Assignment >>
Copy each line below without leaving any out.

Stored data entries:
_ _ _ _ _

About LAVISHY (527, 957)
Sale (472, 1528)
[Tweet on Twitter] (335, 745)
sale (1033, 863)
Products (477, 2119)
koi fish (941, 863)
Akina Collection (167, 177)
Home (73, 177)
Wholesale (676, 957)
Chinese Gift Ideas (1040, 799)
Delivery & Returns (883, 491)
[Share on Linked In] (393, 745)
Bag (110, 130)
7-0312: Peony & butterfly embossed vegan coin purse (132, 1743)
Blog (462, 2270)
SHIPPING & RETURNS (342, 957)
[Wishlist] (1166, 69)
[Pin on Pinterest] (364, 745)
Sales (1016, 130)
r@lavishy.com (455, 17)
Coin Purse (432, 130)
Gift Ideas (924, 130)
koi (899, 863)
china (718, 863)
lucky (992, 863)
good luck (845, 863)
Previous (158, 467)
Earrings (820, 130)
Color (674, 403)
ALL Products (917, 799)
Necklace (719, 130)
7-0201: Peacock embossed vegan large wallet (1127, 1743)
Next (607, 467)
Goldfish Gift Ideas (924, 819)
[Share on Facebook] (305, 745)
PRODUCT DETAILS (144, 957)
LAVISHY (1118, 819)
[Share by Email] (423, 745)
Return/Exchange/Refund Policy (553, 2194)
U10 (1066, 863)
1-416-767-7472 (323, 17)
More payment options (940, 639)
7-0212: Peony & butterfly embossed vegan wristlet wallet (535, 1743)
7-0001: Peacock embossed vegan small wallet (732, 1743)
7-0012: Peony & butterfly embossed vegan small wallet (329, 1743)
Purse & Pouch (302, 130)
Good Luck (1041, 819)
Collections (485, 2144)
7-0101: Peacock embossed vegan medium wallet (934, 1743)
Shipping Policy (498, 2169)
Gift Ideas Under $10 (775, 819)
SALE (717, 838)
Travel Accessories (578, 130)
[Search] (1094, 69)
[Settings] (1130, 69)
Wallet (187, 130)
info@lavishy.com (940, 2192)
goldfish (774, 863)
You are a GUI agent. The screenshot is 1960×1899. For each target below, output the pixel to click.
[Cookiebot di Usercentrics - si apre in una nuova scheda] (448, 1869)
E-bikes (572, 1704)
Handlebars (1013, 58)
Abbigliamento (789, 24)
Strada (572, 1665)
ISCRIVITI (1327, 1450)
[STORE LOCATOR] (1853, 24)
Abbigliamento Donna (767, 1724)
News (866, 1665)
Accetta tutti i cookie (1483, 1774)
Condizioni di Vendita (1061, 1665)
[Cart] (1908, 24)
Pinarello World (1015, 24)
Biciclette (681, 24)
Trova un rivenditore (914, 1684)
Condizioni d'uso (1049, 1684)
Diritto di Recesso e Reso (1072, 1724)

_ _ _ _ _

Answer box >>
About LAVISHY (527, 957)
Sale (472, 1528)
[Tweet on Twitter] (335, 745)
sale (1033, 863)
Products (477, 2119)
koi fish (941, 863)
Akina Collection (167, 177)
Home (73, 177)
Wholesale (676, 957)
Chinese Gift Ideas (1040, 799)
Delivery & Returns (883, 491)
[Share on Linked In] (393, 745)
Bag (110, 130)
7-0312: Peony & butterfly embossed vegan coin purse (132, 1743)
Blog (462, 2270)
SHIPPING & RETURNS (342, 957)
[Wishlist] (1166, 69)
[Pin on Pinterest] (364, 745)
Sales (1016, 130)
r@lavishy.com (455, 17)
Coin Purse (432, 130)
Gift Ideas (924, 130)
koi (899, 863)
china (718, 863)
lucky (992, 863)
good luck (845, 863)
Previous (158, 467)
Earrings (820, 130)
Color (674, 403)
ALL Products (917, 799)
Necklace (719, 130)
7-0201: Peacock embossed vegan large wallet (1127, 1743)
Next (607, 467)
Goldfish Gift Ideas (924, 819)
[Share on Facebook] (305, 745)
PRODUCT DETAILS (144, 957)
LAVISHY (1118, 819)
[Share by Email] (423, 745)
Return/Exchange/Refund Policy (553, 2194)
U10 (1066, 863)
1-416-767-7472 (323, 17)
More payment options (940, 639)
7-0212: Peony & butterfly embossed vegan wristlet wallet (535, 1743)
7-0001: Peacock embossed vegan small wallet (732, 1743)
7-0012: Peony & butterfly embossed vegan small wallet (329, 1743)
Purse & Pouch (302, 130)
Good Luck (1041, 819)
Collections (485, 2144)
7-0101: Peacock embossed vegan medium wallet (934, 1743)
Shipping Policy (498, 2169)
Gift Ideas Under $10 (775, 819)
SALE (717, 838)
Travel Accessories (578, 130)
[Search] (1094, 69)
[Settings] (1130, 69)
Wallet (187, 130)
info@lavishy.com (940, 2192)
goldfish (774, 863)
You are a GUI agent. The screenshot is 1960×1899. For each target below, output the pixel to click.
[Cookiebot di Usercentrics - si apre in una nuova scheda] (448, 1869)
E-bikes (572, 1704)
Handlebars (1013, 58)
Abbigliamento (789, 24)
Strada (572, 1665)
ISCRIVITI (1327, 1450)
[STORE LOCATOR] (1853, 24)
Abbigliamento Donna (767, 1724)
News (866, 1665)
Accetta tutti i cookie (1483, 1774)
Condizioni di Vendita (1061, 1665)
[Cart] (1908, 24)
Pinarello World (1015, 24)
Biciclette (681, 24)
Trova un rivenditore (914, 1684)
Condizioni d'uso (1049, 1684)
Diritto di Recesso e Reso (1072, 1724)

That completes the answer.